Introduction. You are invited to participate in a study entitled Efficient Retirement Financial Plans: An Inverse Optimization and Parameterization of Intertemporal Discounted Utility Models.

Procedures. Complete a demographic questionnaire and survey regarding alternative retirement spending and investment patterns. Participate in a post-survey interview to discuss thought process used to complete survey.

Risks and Benefits. I understand that this project does not involve greater than minimal risk and involves no known reasonably foreseeable risks or hazards greater than those encountered in everyday life. I have also been informed of any benefits to myself or to others that may reasonably be expected as a result of this research.

Compensation. I understand that no tangible compensation will be given. I understand that a copy of the research results will be available at the conclusion of the experiment via email request to POC below.

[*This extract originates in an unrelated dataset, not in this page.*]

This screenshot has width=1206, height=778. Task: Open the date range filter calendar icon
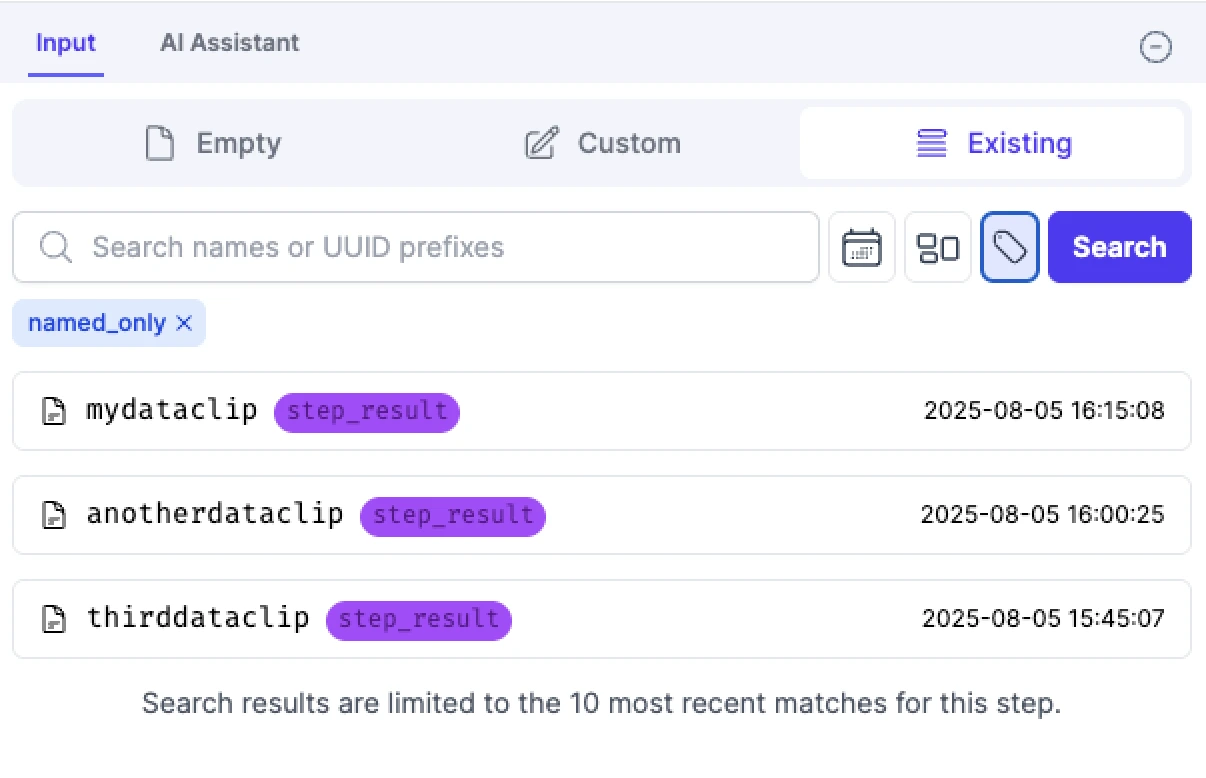862,247
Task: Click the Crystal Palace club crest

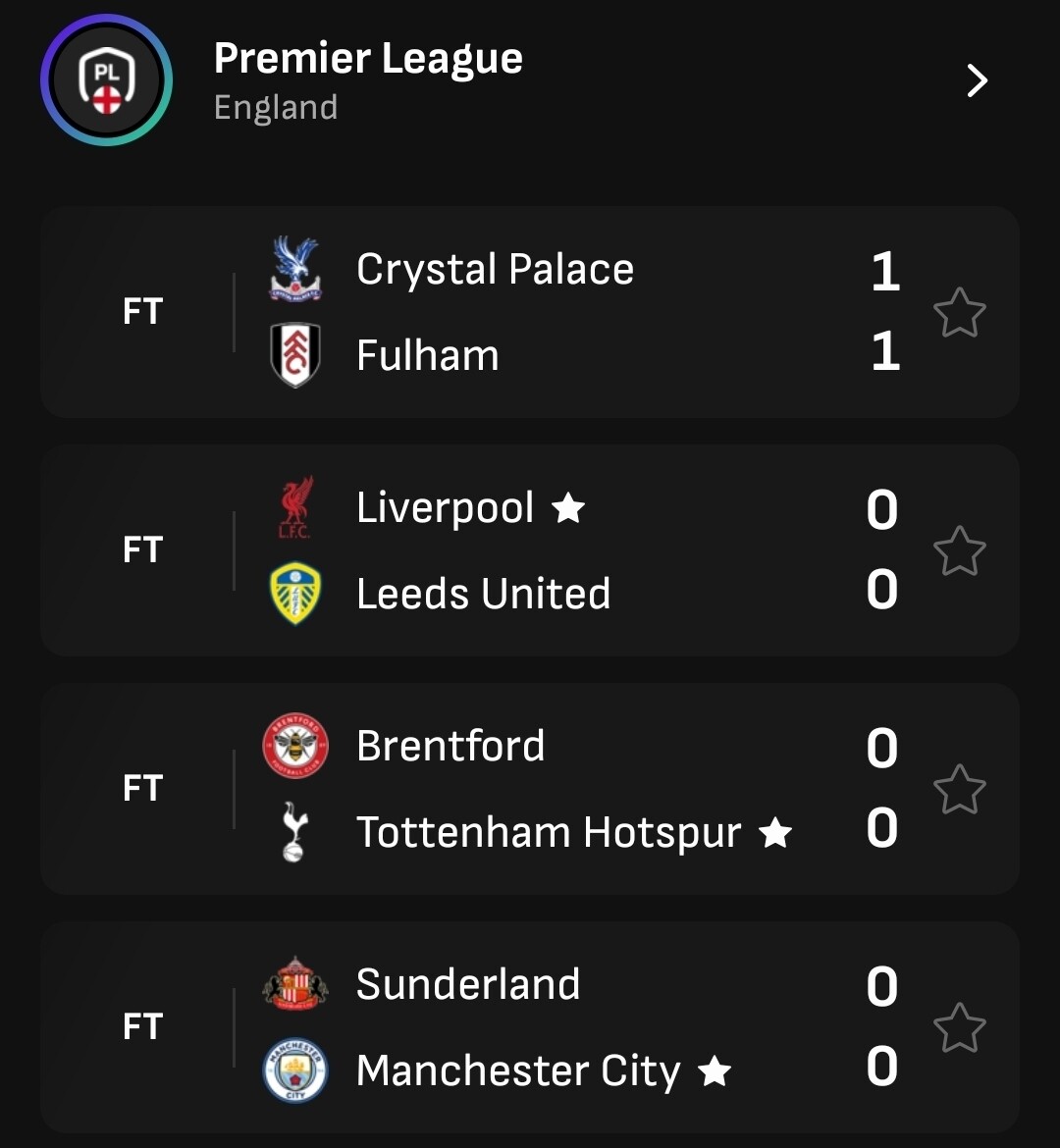Action: (x=294, y=269)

Confidentiality & Privacy Act. I understand that all records of this study will be kept confidential and that my privacy will be safeguarded. No information will be publicly accessible which could identify me as a participant. I will be identified only as a code number on all research forms/data bases. My name on any signed document will not be paired with my code number in order to protect my identity. I understand that records of my participation will be maintained by NPS for three years, after which they will be destroyed.

Voluntary Nature of the Study. I understand that my participation is strictly voluntary, and if I agree to participate, I am free to withdraw at any time without prejudice.

Points of Contact. I understand that if at any time I have any questions or comments regarding this project I should contact the Principal Investigator, Dr. Johannes O. Royset, 831-656-2578, joroyset@nps.edu. Any other questions or concerns may be addressed to the IRB Chair, LCDR Paul O’Connor, (831) 656-3864, peoconno@nps.edu.

Statement of Consent. I have been provided with a full explanation of the purpose, procedures, and duration of my participation in this research project. I understand how my identification will be safeguarded and have had all my questions answered. I have been provided a copy of this form for my records and I agree to participate in this study. I understand that by agreeing to participate in this research and signing this form, I do not waive any of my legal rights.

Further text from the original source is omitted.